What happens when a pod exceeds its memory limit vs. its CPU limit?

6 minadvancedoomkilledcpu-throttlingresource-limits

Quick Answer

Exceeding a **memory** limit gets the container killed immediately by the kernel's out-of-memory mechanism (OOMKilled) — memory usage can't be gracefully "slowed down," so the only enforcement mechanism is termination. Exceeding a **CPU** limit does *not* kill the container — the kernel's CFS (Completely Fair Scheduler) quota mechanism simply throttles it, allowing it less CPU time than it's trying to use, so the process keeps running, just slower, with no crash or restart involved.

Detailed Answer

Why memory and CPU are fundamentally different resources to limit

Memory is incompressible — a process either has the memory it needs allocated, or it doesn't; there's no meaningful way to give a process "half the memory, but slower." CPU, by contrast, is compressible — a process can be given less CPU time per unit of wall-clock time and simply run more slowly, without necessarily crashing. This fundamental difference is exactly why Kubernetes (via the Linux kernel's own mechanisms) enforces the two limit types completely differently.

Memory limit exceeded — OOMKilled

resources:
  limits:
    memory: "256Mi"

If a container's memory usage exceeds its limit, the Linux kernel's OOM (Out-Of-Memory) killer terminates the offending process (the container) immediately — there's no warning period, no graceful degradation. kubectl describe pod will show the container's last state as OOMKilled with a non-zero exit code (typically 137, which is 128 + SIGKILL(9)).

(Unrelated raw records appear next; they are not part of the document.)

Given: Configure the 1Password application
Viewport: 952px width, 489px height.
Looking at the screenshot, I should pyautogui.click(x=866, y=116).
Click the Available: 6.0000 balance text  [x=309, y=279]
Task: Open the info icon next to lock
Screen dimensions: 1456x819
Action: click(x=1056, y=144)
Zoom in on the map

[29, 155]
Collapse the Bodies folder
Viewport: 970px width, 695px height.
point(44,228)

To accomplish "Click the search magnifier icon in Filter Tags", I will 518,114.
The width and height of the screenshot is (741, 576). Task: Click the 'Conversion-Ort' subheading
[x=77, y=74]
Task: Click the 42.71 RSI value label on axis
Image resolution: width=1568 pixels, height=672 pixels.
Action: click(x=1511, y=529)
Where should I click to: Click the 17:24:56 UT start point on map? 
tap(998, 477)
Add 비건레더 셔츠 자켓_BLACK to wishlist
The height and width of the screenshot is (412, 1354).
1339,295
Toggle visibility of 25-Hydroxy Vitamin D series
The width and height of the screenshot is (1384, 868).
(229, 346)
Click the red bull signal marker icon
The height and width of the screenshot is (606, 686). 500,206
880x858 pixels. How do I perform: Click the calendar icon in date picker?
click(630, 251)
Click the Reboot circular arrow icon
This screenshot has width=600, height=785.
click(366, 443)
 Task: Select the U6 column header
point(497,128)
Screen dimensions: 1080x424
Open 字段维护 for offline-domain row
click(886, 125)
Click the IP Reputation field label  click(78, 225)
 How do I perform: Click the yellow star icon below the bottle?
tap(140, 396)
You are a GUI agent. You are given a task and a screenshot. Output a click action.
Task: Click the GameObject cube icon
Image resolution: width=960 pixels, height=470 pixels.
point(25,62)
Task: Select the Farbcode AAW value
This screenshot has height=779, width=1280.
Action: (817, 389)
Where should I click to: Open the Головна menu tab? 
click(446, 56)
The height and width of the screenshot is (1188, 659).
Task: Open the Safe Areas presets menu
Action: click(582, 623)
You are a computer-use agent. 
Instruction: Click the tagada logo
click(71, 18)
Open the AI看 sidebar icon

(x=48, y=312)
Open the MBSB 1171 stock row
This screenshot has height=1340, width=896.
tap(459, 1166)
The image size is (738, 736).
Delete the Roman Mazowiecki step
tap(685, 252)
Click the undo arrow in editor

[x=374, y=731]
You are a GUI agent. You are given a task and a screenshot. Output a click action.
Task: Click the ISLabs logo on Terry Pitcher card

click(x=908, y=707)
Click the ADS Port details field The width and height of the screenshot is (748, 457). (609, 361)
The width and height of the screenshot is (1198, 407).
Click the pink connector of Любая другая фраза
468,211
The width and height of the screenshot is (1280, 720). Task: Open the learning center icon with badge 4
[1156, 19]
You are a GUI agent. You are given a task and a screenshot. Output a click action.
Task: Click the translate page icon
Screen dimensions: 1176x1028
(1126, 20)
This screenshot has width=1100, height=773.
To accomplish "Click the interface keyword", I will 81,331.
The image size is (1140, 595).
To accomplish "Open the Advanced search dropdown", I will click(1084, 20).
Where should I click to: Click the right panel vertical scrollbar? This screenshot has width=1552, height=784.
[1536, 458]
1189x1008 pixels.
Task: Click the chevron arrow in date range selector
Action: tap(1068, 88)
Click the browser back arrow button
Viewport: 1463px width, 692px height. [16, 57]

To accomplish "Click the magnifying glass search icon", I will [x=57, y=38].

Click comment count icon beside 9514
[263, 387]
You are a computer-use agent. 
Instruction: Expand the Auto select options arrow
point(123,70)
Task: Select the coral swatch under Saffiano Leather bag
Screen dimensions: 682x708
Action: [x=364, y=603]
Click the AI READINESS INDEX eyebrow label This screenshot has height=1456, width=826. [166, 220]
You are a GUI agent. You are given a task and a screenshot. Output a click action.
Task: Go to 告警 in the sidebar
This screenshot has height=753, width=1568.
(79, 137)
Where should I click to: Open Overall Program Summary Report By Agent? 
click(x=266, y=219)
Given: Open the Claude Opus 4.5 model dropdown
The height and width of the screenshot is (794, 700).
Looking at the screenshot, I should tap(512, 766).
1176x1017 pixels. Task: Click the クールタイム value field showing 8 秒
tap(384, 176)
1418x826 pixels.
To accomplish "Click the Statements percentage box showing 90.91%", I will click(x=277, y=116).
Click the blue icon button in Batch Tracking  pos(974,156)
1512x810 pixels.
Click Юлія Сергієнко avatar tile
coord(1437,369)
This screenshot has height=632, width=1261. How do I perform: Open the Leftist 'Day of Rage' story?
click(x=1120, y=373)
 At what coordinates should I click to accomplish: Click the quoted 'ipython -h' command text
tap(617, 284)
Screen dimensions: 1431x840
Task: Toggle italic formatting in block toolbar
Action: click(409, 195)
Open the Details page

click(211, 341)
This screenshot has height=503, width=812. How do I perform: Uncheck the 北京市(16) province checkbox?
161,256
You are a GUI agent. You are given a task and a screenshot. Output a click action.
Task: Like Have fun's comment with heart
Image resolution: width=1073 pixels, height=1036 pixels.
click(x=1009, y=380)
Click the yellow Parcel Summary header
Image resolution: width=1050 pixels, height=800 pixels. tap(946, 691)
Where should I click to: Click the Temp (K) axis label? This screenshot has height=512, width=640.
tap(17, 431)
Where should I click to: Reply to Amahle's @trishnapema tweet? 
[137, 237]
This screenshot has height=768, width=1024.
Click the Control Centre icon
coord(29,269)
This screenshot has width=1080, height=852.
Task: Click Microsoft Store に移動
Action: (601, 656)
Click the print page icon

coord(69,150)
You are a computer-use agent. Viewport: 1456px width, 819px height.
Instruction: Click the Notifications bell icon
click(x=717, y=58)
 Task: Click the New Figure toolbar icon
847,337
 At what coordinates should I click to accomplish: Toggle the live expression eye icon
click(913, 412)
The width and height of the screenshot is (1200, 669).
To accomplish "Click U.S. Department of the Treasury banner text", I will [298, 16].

kubectl describe pod my-pod
# Last State:  Terminated
#   Reason:    OOMKilled
#   Exit Code: 137

Depending on the Pod's restartPolicy, the kubelet then restarts the container — if the underlying cause (a memory leak, or a limit set genuinely too low for the workload's real needs) isn't addressed, this produces a repeating cycle of OOMKill-then-restart, visible as a CrashLoopBackOff (see the troubleshooting topic).

CPU limit exceeded — throttled, not killed

resources:
  limits:
    cpu: "500m"     # 0.5 CPU cores

If a container tries to use more CPU than its limit allows, the kernel's CFS quota mechanism (which Kubernetes configures via cgroups behind the scenes) simply restricts how much CPU time the container's processes are allowed to consume within each scheduling period — the container's processes keep running, they're just allocated less CPU time than they're asking for, causing everything the container does to slow down proportionally. There's no crash, no restart, no visible error in kubectl describe pod beyond the fact that the application is simply running slower than expected.

Why this asymmetry catches people off guard

An application slowly leaking memory will eventually get OOMKilled and restarted — a visible, loud, easy-to-notice failure mode. An application that's CPU-throttled just becomes quietly, invisibly slower — often manifesting as elevated request latency or timeouts without any obviously corresponding Kubernetes-level event, which can send an on-call engineer looking everywhere except at CPU throttling metrics. Checking for CPU throttling specifically (via container_cpu_cfs_throttled_periods_total-style metrics, commonly surfaced through Prometheus/cAdvisor) is an essential, often-overlooked step when diagnosing mysterious latency issues in a containerized application, precisely because throttling produces no dramatic Kubernetes-visible failure event the way OOMKilling does.

Set memory limits carefully and somewhat generously relative to realistic peak usage, since the consequence of getting it wrong (a hard kill) is abrupt; CPU limits can be set more conservatively if bursty behavior is expected and acceptable, since the consequence of getting it wrong (throttling) is a graceful, if sometimes invisible, degradation rather than a crash — but either way, actual monitoring of both OOMKill events and CPU throttling metrics, not just guessing at reasonable-sounding numbers, is what closes the loop on whether your configured limits actually match the workload's real behavior.